What to do
The required result is one figure, the count of lines below with the string "computer" in them.

%%

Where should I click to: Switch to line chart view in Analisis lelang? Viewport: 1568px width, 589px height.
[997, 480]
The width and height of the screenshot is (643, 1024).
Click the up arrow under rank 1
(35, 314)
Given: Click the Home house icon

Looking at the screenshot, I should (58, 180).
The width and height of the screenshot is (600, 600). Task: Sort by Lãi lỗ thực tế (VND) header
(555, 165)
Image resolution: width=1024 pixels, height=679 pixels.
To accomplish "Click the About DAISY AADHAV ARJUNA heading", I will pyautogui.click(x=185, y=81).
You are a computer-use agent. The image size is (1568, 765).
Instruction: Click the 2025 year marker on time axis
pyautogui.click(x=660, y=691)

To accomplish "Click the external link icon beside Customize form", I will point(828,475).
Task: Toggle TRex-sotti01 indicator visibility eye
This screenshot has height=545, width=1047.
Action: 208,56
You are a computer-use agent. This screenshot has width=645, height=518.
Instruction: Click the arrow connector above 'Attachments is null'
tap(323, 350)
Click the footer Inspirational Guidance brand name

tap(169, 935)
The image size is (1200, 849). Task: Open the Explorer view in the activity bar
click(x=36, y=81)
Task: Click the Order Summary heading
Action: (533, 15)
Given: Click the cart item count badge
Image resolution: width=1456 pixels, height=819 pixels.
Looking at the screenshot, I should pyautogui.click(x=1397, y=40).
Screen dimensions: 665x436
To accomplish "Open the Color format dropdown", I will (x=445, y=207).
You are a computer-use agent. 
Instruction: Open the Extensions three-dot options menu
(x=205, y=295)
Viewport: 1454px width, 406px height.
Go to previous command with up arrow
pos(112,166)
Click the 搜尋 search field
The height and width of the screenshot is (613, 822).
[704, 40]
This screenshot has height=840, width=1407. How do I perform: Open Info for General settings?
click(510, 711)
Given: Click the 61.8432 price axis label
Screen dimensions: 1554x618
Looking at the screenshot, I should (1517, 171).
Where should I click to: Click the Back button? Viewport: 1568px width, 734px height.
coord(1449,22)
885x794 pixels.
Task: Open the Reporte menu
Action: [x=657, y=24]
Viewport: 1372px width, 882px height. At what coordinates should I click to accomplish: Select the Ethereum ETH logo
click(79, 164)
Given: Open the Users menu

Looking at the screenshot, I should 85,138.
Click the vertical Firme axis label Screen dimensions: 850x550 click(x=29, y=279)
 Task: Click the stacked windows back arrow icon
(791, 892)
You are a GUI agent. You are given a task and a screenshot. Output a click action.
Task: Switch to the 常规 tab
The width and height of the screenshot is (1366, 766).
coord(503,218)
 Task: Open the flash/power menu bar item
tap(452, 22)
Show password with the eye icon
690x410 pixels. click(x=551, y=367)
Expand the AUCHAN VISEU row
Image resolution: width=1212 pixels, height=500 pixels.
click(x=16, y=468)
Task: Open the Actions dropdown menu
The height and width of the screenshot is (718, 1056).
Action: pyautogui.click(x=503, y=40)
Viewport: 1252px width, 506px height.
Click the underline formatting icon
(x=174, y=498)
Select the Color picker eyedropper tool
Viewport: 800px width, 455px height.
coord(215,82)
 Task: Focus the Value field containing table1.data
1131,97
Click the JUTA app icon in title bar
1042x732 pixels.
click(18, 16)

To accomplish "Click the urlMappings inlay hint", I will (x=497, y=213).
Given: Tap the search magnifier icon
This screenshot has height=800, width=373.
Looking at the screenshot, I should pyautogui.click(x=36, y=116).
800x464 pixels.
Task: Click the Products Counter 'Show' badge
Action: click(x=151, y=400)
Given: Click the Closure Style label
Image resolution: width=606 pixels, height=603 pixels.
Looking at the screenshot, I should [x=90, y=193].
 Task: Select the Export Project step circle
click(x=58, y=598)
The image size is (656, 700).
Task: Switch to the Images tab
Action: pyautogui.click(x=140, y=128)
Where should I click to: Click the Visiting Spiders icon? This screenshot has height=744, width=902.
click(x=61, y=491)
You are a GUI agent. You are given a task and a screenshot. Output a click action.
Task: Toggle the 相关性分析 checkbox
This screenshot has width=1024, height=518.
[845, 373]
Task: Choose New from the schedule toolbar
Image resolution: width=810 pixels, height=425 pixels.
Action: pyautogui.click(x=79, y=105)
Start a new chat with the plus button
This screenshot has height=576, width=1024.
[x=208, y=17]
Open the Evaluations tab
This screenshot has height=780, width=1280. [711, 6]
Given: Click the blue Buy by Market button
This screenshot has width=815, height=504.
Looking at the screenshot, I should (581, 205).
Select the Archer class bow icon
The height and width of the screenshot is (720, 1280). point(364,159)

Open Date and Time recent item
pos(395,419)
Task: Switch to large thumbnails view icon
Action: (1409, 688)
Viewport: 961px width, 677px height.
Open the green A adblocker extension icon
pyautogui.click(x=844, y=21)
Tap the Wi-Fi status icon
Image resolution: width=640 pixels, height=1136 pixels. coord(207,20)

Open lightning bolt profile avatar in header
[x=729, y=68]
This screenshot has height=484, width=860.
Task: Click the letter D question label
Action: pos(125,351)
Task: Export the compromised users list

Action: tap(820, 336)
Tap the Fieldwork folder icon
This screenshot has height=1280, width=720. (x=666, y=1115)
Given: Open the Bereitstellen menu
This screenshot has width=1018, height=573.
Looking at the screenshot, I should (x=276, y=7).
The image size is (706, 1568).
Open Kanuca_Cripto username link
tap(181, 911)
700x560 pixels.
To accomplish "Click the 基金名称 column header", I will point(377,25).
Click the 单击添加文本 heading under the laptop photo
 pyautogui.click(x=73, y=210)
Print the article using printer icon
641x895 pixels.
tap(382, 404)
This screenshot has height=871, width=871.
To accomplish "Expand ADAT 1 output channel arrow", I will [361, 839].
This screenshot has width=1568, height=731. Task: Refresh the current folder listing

%%

Reply
3